The fifth annual Nelarusky, a concert benefiting Special Olympics, stacked four Chicago bands on the bill this year, with Cold War Kids as the grand finale. The combination of a good cause, great music and a killer headliner made for quite an evening.
First up was pop-rock outfit Katz Company. They played uptempo dance tunes and brought the energy. Leader singer Alex Katz jumped around the stage ushering in their catchy choruses, but the crowd was just getting settled in.
Sandwiched between rock acts was 18-year old pop singer Rachel McClusky. Her voice had some serious power, and her DJ-infused set was an unexpected change of pace.
Chicago’s own Gold Motel brought their blend of feel-good sunshine rock. Lead singer Greta Morgan’s voice sounded like melted honey and they had the crowd shaking their hips with their summery, nostalgic West Coast sound.
It was another local act, Carbon Tigers, who nearly stole the show. An explosive blend of psychedelic and indie rock, they ride tempo changes like waves. On record, lead singer Chris Wienke is reminiscent of Incubus’ Brandon Boyd, but live channels Radiohead’s Thom Yorke with his spacey, haunting vocals. His voice was lifted by delicate guitar work from dual threat Nick Cudone and Matt Irizarry. Highlights included the atmospheric “Rat and the Rabbit” and the thunderous “What I Say,” which had Wienke pounding the percussion and drummer Jeff Simonelli and bassist Aaron Sweatt thrashing away with their heads down.
Cold War Kids stormed the stage to a packed house, bringing their signature blend of heavy soul and tight musicianship.
They started the set with material from their most recent album, Mine is Yours. The record deviates from their earlier stuff with a more polished, pop-infused sound, but live the new tracks sounded raw and aggressive. That’s because the band has serious live chemistry, pounding and ripping their instruments in harmony with frontman Nathan Willet’s howling pipes.
Anthem cuts like “Louder Than Ever,“ “Skip the Charades” and “Royal Blue” had the crowd singing and stomping along. Material from their second record, Loyalty to Loyalty, was more off-kilter and groovy, and included the hard-charging “Mexican Dogs” and the infectious “I’ve Seen Enough.”
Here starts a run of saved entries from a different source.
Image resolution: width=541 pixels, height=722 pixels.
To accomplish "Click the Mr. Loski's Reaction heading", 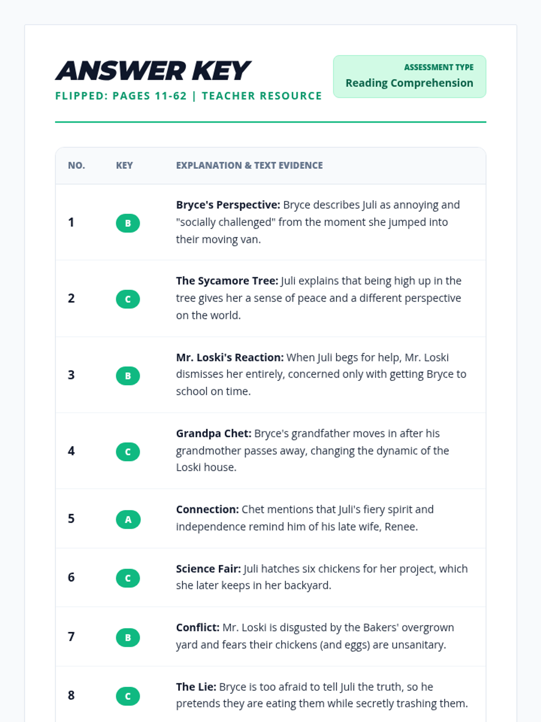I will point(230,357).
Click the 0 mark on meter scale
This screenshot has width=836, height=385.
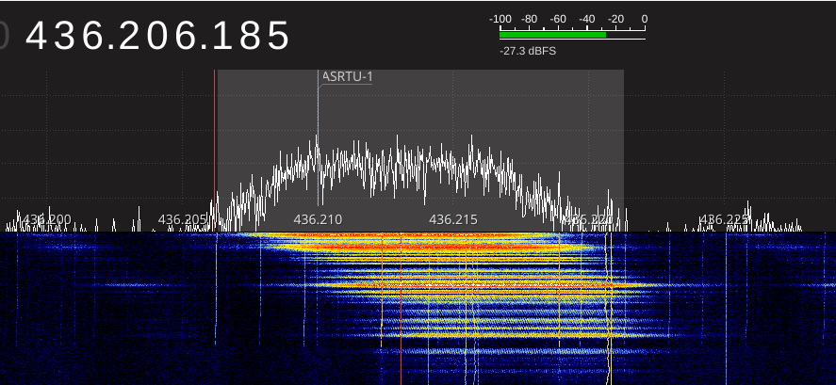point(644,19)
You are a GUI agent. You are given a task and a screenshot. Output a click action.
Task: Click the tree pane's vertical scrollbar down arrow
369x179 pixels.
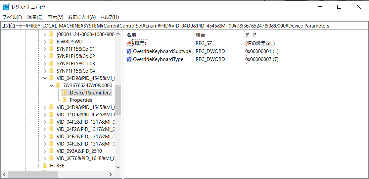[x=118, y=168]
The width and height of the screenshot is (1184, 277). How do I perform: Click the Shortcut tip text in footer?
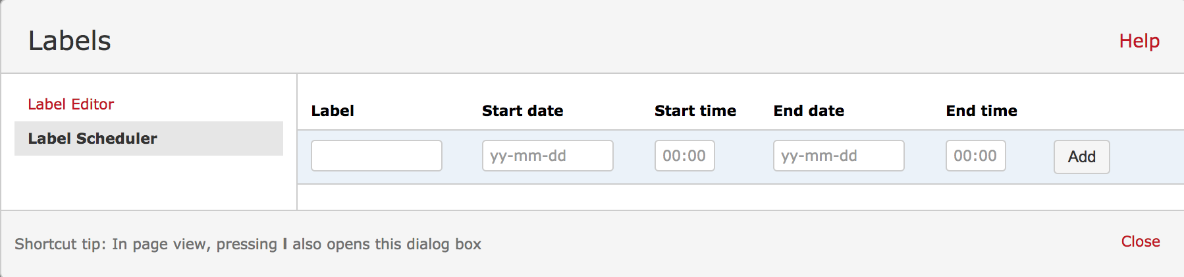click(x=198, y=244)
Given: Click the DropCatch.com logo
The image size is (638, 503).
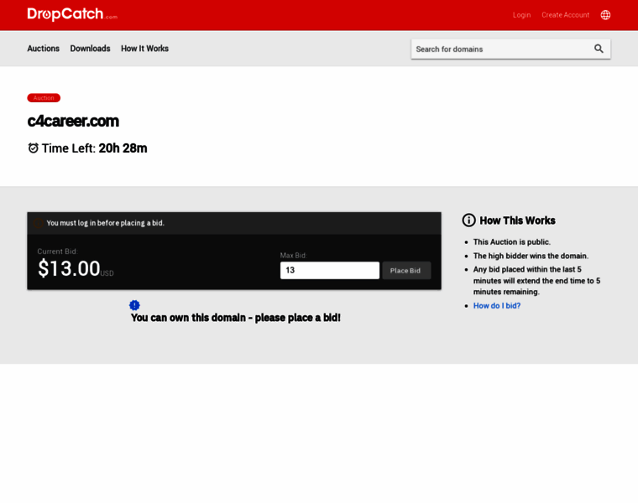Looking at the screenshot, I should point(71,14).
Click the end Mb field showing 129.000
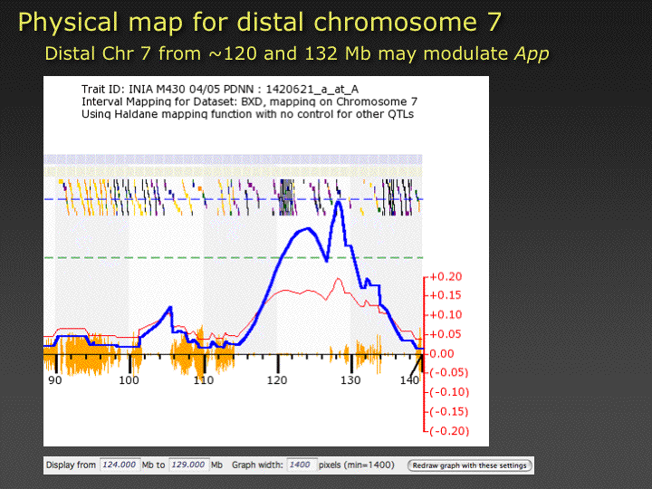 188,465
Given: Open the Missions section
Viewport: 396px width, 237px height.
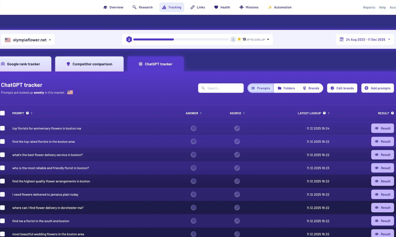Looking at the screenshot, I should [249, 7].
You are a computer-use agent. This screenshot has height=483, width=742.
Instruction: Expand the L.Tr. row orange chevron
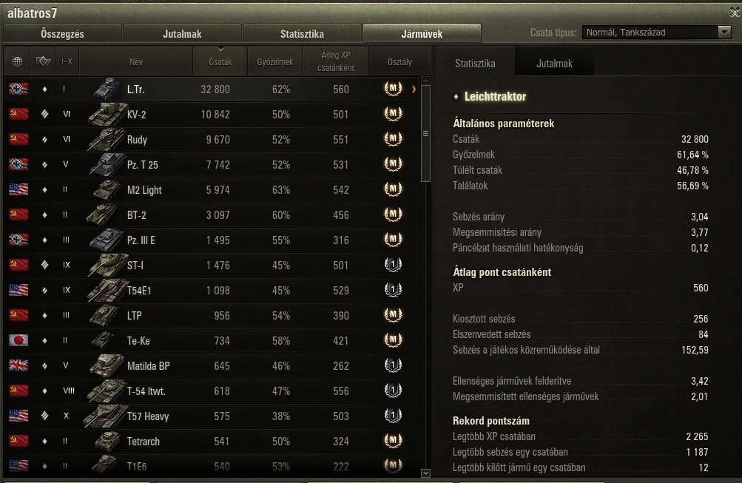click(414, 89)
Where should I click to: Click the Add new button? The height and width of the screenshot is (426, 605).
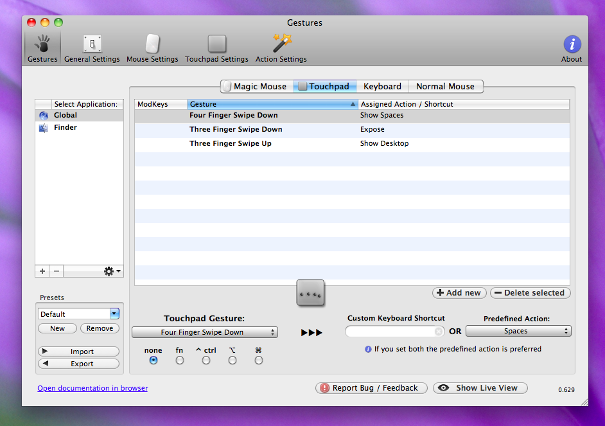click(459, 293)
It wasn’t until nearly three-quarters of the way through their set that they played a single song from their breakout debut, Robbers and Cowards. Although the crowd was clearly waiting for their older hits, they were never taken out of the show by the newer songs. By making the fans wait, the band built anticipation and made their new material resonate.
Willet commanded the mic like a madman on “Hang Me Up to Dry,” as elastic bassist Matt Maust bounced from band member to band member, knocking over everything in his path. Then they brought down the house with a rowdy rendition of “We Used to Vacation,” as the crowd shouted every word.
For their encore Willet came out on keys, accompanied by one guitar, to play “Fashionable,” a slow-moving b-side from Mine Is Yours. As the song built the rest of the band came onstage, grabbed their instruments, and erupted into a powerful jam session. You could hear a pick drop during the emotionally charged “Hospital Beds,” and the raucous “Saint John” crowned a near two-hour set before the band waved goodbye.
To top it all off, Nelarusky raised $30,000 for the Special Olympics, putting an exclamation point on a captivating evening.